In West Virginia, a creditor with a court judgment can garnish your wages for an ordinary consumer debt, but the state cap is more protective than the federal rule. Under West Virginia Code § 38-5A-3, the maximum amount of your disposable earnings that can be taken in any week is the lesser of 20% of your disposable earnings for that week, or the amount by which your disposable earnings exceed 30 times the federal minimum hourly wage. That 20% ceiling is below the federal 25% limit, so West Virginia residents keep more of each paycheck than workers in most other states. The garnishment process here is called a "suggestee execution," and it cannot begin until a creditor has actually sued you and won a money judgment.
How West Virginia's 20% Cap Works
"Disposable earnings" means what is left of your paycheck after legally required deductions, such as federal and state income tax, Social Security, and Medicare. It is not your gross pay, and it is not your take-home pay after voluntary deductions like a 401(k) contribution or health insurance you elected. The garnishment is calculated only on that disposable figure.
West Virginia gives you the benefit of two separate tests and applies whichever protects you more:
- The percentage test: No more than 20% of your disposable earnings for the week can be taken.
- The floor test: The first 30 times the federal minimum hourly wage is fully protected. With the federal minimum wage at $7.25 per hour, that floor is $217.50 per week. If your disposable earnings for the week are at or below that amount, nothing can be garnished at all.
The creditor may take only the smaller of those two results. Note that the floor calculation is tied to the federal minimum wage in the statute, not West Virginia's own minimum wage. West Virginia's state minimum wage is higher (it is $8.75 per hour as of 2026), but the garnishment floor in § 38-5A-3 uses the federal $7.25 figure. Because minimum-wage rates and statutory references can change, confirm the current numbers with the official West Virginia source before relying on a specific dollar amount.

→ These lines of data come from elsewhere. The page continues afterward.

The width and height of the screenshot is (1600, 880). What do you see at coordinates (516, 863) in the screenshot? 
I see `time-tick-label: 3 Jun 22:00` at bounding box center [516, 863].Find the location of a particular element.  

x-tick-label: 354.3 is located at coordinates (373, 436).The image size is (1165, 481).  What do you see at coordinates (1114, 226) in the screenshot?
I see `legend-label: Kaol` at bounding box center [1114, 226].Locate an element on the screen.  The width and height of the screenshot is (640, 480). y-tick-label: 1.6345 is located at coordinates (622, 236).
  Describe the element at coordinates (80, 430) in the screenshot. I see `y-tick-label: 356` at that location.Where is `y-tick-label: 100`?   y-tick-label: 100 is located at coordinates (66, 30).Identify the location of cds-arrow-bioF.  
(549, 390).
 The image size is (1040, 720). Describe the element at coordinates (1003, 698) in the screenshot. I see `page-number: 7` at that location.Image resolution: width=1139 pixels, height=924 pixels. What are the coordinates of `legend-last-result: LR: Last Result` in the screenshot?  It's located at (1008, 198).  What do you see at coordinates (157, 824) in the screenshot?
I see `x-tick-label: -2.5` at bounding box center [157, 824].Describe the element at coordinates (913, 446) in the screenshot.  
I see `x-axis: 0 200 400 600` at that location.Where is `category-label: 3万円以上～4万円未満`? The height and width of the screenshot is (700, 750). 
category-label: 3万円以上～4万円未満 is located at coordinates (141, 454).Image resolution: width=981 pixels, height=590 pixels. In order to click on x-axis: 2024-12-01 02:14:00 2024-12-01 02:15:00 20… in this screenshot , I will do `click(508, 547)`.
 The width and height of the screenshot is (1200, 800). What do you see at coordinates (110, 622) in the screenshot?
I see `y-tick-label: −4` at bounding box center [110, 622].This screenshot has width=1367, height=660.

By comparison, the federal Consumer Credit Protection Act allows up to 25% of disposable earnings to be garnished for ordinary debts. West Virginia law is stricter, and when state and federal limits differ, the creditor must honor the one that leaves you with more money. In West Virginia, that is the 20% state cap.
Debts That Are Not Limited to 20%
The 20% cap applies to ordinary consumer judgments, such as credit cards, medical bills, personal loans, and deficiency balances after a repossession. Several categories of debt follow different, higher limits set by federal law:
- Child and spousal support: Up to 50% of disposable earnings if you are supporting another spouse or child, and up to 60% if you are not, with an additional 5% allowed when payments are more than 12 weeks in arrears.
- Federal student loans: The U.S. Department of Education and its guaranty agencies can administratively garnish up to 15% of disposable pay without first going to court.
- Unpaid federal taxes: The IRS garnishes based on its own tables tied to your filing status and dependents, not the 20% rule.
- State taxes: The West Virginia State Tax Department has separate collection authority.
Income That Is Exempt From Garnishment
Beyond the percentage cap, certain types of income are protected entirely and generally cannot be reached by a creditor garnishing for a consumer debt. These commonly include:
- Social Security retirement, disability (SSDI), and Supplemental Security Income (SSI)
- Veterans' benefits
- Federal and most state public assistance and welfare benefits
- Unemployment compensation
- Workers' compensation benefits
- Many private and public pension and retirement benefits
- Child support that you receive for the benefit of a child
These protections come largely from federal law and West Virginia exemption statutes. A key practical point: federal benefits keep their exempt status even after they are deposited into your bank account. Under federal banking rules, when Social Security, SSI, VA, or similar federal benefits are paid by direct deposit, your bank must automatically protect a baseline equal to two months of those benefits from a freeze. If exempt funds are wrongly frozen or garnished, you can object and ask the court to release them.